Once the line containing "You are a GUI" is found in the entries below, reproduce it and every line after it, stopping at and including the line containing "Інтерактивні вправи"; reproduce nothing else, and keep each line exact.

Records for the exercise »
•••

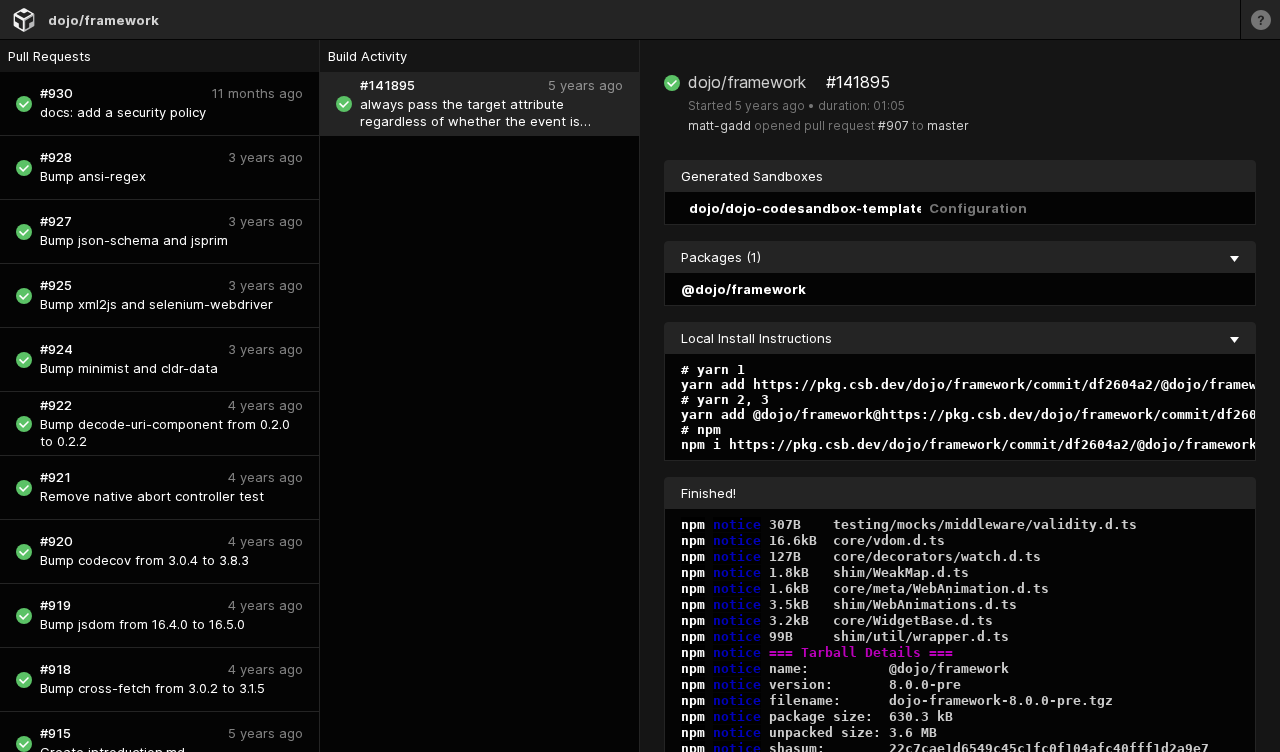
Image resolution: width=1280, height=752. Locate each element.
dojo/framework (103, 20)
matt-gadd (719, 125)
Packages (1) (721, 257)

•••

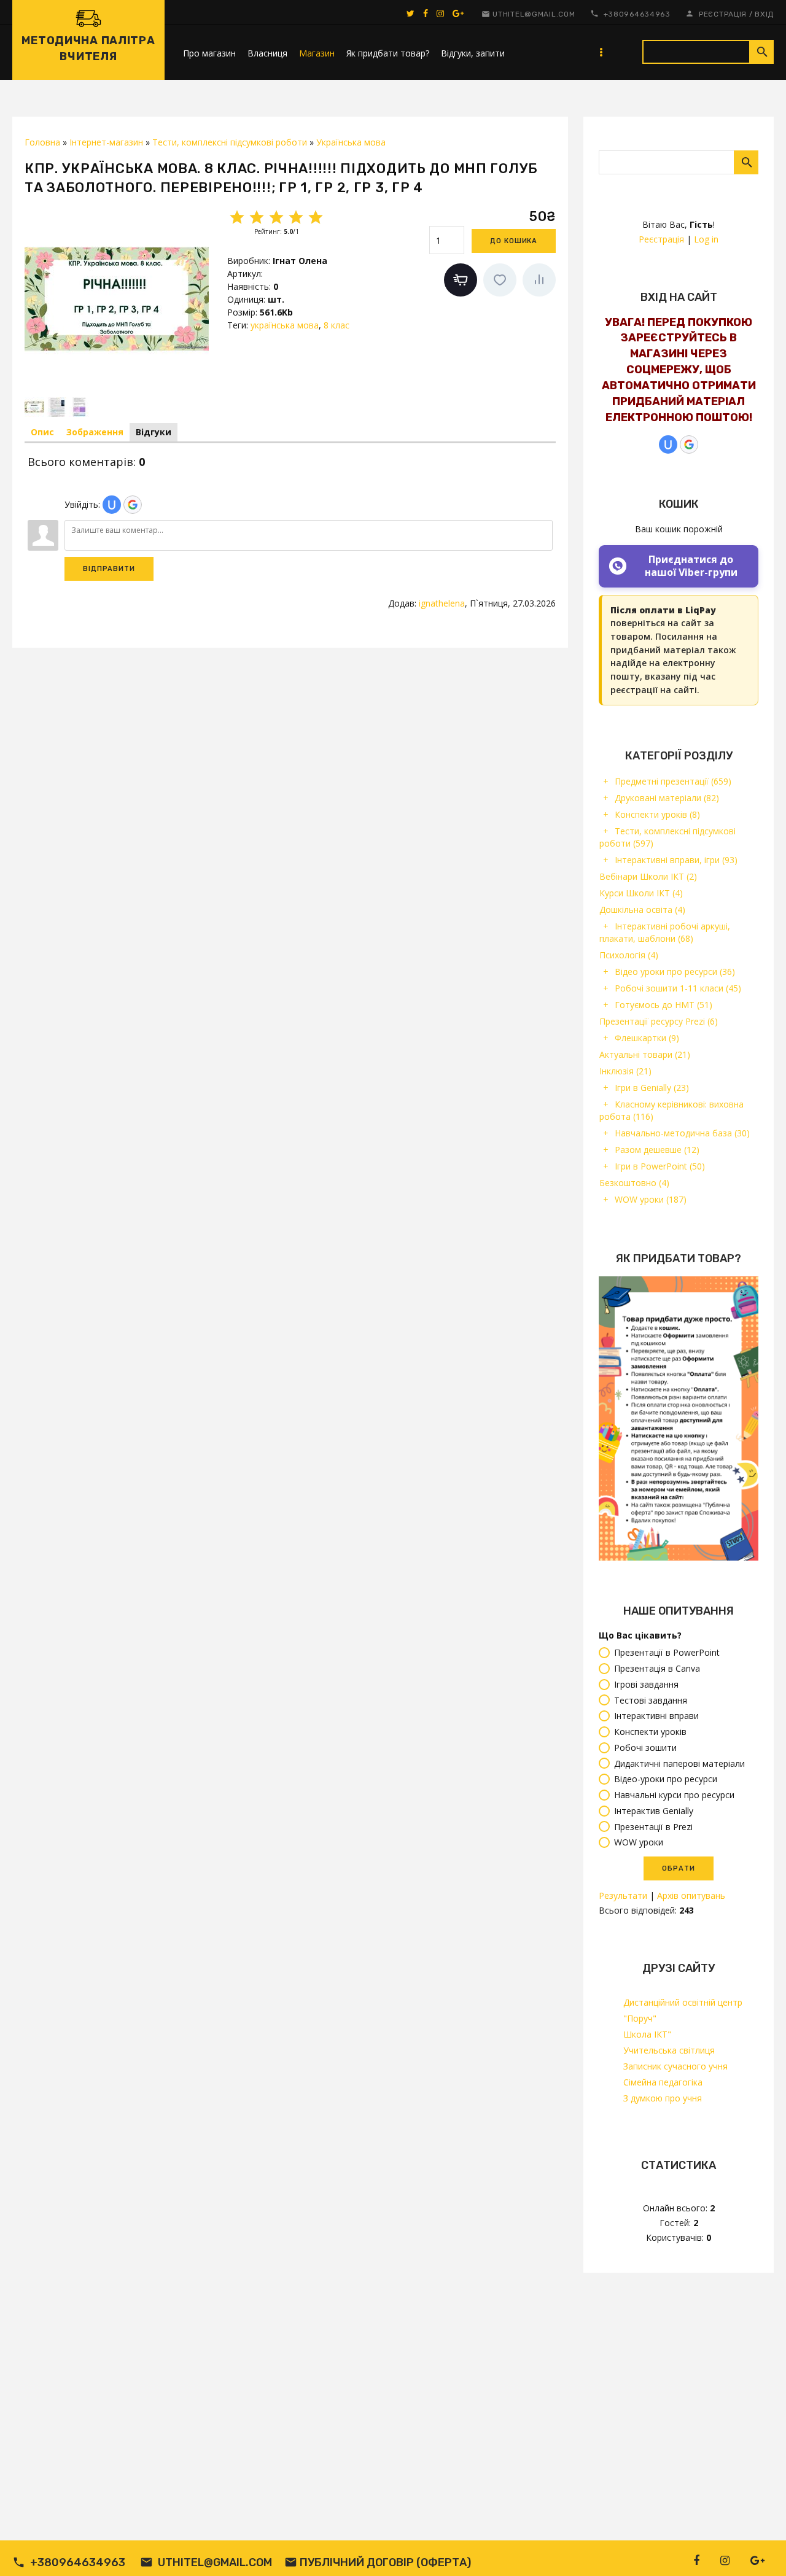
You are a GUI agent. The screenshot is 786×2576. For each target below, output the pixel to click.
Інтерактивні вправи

•••

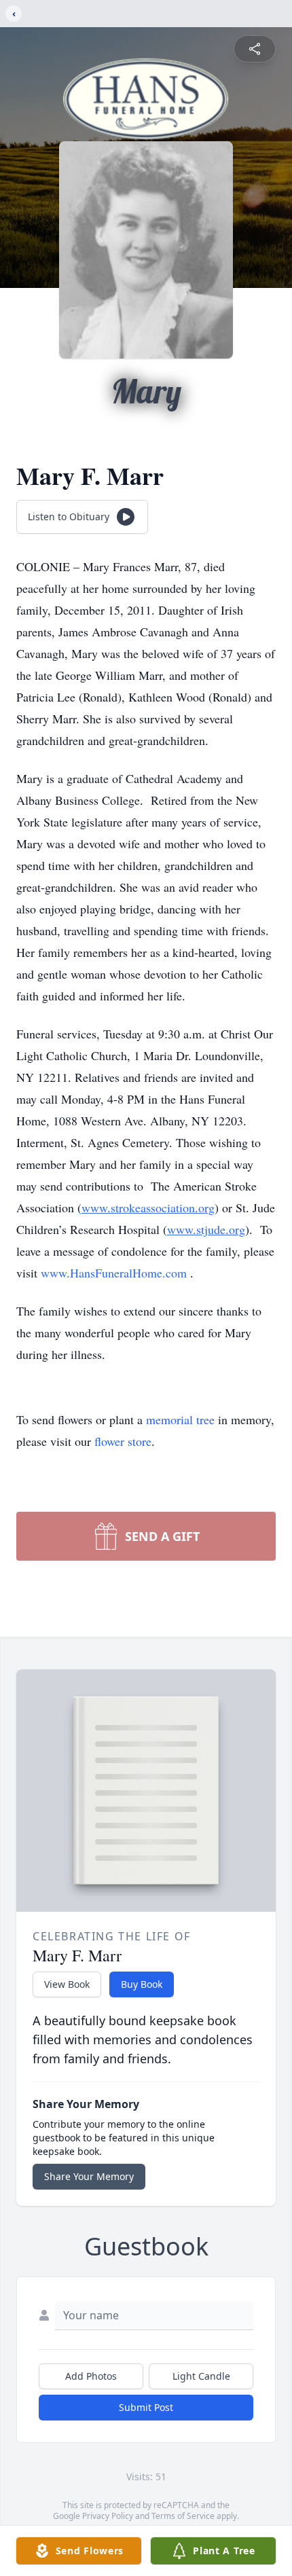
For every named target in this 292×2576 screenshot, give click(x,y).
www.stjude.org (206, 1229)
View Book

•••

Answer below »
You are a GUI agent. The screenshot is 786×2576. For each target below, output the pixel to click.
Інтерактивні вправи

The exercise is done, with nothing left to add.